Il comandamento più grande ci ricorda il nostro ruolo nella disciplina del discepolato. L’impegno tra Gesù e noi. Chiamata a seguire il Signore fino alla fine della nostra vita. Fissiamo lo sguardo e teniamo il cuore vicino a Lui. Amore perfetto – il vincolo della perfezione, il legame che trasforma la vita, dal nostro cuore al Suo. Esempio perfetto e unico lo vediamo nell’unione dei cuori di Gesù e Maria, non due ma UNO. Maria ai piedi della croce – in piedi – San Paolo in Efesini – Rimanete saldi e forti contro il nemico. Lei è la prima e vera discepola. Gioia e fervore si uniscono per donarci una vera passione, una profonda felicità e un grande entusiasmo nel seguire Gesù fino alla morte, perché la morte è l’inizio della nostra Luce, del nostro Amore e della nostra Vita.
Gesù disse a Pietro: «Mi ami?». «Chiunque voglia seguirmi, rinneghi se stesso e mi segua…». La nostra conversione del cuore avviene quando Dio condivide con noi la vita divina. L’opera dinamica di Dio nella vita dei santi. San Giovanni: «Dio ci ha amati per primo; il peccato è la negazione della bontà di Dio». (Giovanni Battista vide Gesù ed esclamò: «Ecco l’Agnello di Dio, che toglie i peccati del mondo». San Paolo: «Dio ha mandato suo Figlio per salvarmi.

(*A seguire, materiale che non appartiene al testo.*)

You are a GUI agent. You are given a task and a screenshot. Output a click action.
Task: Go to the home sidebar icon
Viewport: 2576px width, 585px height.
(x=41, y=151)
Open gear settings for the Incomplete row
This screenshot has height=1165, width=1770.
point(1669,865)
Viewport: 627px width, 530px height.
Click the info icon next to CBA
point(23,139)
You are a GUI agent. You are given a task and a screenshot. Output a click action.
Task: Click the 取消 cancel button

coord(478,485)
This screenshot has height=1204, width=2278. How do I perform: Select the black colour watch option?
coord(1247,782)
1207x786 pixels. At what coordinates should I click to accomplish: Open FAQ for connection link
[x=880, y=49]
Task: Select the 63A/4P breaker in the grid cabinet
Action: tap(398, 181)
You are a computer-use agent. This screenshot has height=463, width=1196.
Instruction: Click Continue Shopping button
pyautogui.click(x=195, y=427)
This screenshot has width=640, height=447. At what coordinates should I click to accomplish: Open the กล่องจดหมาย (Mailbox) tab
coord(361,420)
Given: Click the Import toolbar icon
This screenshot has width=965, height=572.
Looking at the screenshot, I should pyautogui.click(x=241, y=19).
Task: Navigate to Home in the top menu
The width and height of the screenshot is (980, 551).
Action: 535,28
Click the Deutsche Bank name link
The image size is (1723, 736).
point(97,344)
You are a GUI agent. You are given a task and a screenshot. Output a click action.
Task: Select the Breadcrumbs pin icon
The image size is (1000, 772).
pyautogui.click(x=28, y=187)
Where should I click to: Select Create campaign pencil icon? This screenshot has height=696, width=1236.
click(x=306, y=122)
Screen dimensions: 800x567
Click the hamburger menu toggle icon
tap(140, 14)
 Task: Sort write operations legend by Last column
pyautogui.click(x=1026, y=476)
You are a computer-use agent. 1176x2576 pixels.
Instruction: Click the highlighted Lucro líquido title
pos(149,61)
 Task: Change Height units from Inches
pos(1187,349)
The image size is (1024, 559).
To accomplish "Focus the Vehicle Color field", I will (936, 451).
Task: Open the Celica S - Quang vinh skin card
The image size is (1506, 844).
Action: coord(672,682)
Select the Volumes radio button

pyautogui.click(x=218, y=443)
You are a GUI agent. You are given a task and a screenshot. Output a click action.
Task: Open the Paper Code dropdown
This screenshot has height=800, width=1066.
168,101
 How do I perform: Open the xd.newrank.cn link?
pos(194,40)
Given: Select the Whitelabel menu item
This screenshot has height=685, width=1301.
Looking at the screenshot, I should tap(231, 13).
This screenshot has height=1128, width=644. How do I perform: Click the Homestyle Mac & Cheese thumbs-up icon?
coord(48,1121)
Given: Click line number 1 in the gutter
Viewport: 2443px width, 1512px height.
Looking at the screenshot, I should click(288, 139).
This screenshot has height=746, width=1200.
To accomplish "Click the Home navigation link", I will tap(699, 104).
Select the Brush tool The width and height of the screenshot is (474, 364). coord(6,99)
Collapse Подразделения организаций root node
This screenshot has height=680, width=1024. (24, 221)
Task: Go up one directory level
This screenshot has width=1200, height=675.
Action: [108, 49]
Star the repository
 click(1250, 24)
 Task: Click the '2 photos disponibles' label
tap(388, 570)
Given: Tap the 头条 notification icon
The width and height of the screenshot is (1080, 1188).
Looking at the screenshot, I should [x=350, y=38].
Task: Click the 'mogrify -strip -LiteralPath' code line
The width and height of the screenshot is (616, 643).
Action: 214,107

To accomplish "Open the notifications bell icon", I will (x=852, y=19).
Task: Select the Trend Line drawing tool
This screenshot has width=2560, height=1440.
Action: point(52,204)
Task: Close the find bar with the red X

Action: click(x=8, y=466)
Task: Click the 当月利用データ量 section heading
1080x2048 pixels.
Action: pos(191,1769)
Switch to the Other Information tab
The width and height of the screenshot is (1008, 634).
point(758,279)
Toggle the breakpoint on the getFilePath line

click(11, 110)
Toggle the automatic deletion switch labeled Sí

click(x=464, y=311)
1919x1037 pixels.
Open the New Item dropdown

Mi ha amato e ha dato la sua vita per me. Non sono io che vivo, ma è Gesù che vive in me».
La nostra vita religiosa è una chiamata profonda e intensa di Dio e l’offerta di sé come risposta generosa e profonda d’amore. Non c’è gioia né fervore senza fede, gioia nella complessità delle nostre vite. (Gioia e pace in mezzo alle sofferenze.) Il fervore è una forza e un’energia divine per essere gioia, coltivate confidando in Dio. DIO È AMORE.